First off I would like to applaud the Carbide3D team for their enthusiasm and customer service. I think everyone would agree that to build a high quality machine like this for this price is quite an accomplishment. Anyone pricing thick aluminum can see how expensive this will be.
I bought mine based on its solid plate structure with the idea of modding and eventually building my own. My goal is to cut steel and am focusing on rigidity and sound suppression.
I have thought long and hard about this and am addressing the following issues:
1) Replacing the thin composite top with 1/4" 6061 T6 aluminum and possibly the bottom with either 1/8" or 1/4" aluminum or stainless. 1/8" 304 SS cover for X axis bearing slides. These will be bolted solidly to machine frame and act as a mounting point for future mods. While the Nomad is a rigid machine especially given its low power spindle, this should improve rigidity, sound and chatter.
There are Z stepper clearance issues because of the way the stock top floats in between the bamboo sides and off of uprights. It's a very tight fit. I could probably just sand down the top of steppers, but I may make short risers out of 1/8" or 1/16" aluminum bar and add some anti-static rubber mat or thin neoprene to act as a vibration dampener and seal the air leaks. I'm leaving a 1/4" extra depth in case I want to add plate to back and keep stock plastic for a total of 1/2" of dampening.
2) Plexiglass door has slight play and doesn't seal all the way. Adding rubber U channel to all sides and adding magnets for alignment
3) Thin neoprene between frame and bamboo sides for noise suppression.
4) Design or buy some combination of vibration dampeners/leveling feet.

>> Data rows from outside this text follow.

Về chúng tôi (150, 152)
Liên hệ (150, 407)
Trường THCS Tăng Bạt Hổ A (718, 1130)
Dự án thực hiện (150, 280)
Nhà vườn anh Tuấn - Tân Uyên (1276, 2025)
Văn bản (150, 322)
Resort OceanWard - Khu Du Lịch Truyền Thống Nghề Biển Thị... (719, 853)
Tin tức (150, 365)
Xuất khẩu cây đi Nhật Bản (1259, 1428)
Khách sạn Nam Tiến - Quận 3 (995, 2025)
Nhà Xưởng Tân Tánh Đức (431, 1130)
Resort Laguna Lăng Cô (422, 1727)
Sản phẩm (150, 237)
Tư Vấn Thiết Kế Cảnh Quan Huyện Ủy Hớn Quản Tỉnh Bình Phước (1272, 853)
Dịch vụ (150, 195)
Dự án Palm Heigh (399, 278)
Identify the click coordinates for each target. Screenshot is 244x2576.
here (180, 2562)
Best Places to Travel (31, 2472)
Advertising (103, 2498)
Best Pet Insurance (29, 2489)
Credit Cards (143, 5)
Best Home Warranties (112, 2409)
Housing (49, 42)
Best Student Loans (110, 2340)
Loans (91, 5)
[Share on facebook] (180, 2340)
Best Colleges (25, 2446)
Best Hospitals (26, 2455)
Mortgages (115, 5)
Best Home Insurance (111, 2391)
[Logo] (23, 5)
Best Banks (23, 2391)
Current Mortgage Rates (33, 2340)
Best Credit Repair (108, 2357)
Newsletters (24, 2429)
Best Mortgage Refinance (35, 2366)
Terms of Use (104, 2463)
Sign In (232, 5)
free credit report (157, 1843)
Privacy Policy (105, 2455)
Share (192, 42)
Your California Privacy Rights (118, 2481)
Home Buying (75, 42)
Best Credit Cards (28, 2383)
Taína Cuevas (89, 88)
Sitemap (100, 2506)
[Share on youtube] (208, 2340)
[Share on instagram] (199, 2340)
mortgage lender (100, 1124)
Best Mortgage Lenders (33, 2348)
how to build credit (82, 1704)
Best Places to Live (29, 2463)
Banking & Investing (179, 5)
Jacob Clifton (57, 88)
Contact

I like your idea of the chip tray. Maybe integrating all of these in one unit with mist coolant/vacuum?
5) If at some point a much taller and powerful VFD or BLDC spindle option becomes available, I would add taller risers and design a thick composite, fully insulated enclosure.
6) LED lighting around spindle . Haven't figured out how to power off of Arduino and route wiring cleanly.
As it is, it's an awesome machine. You can't get anything better really unless you step up to a Tormach or something. And that is basically a small industrial machine of 400 pounds.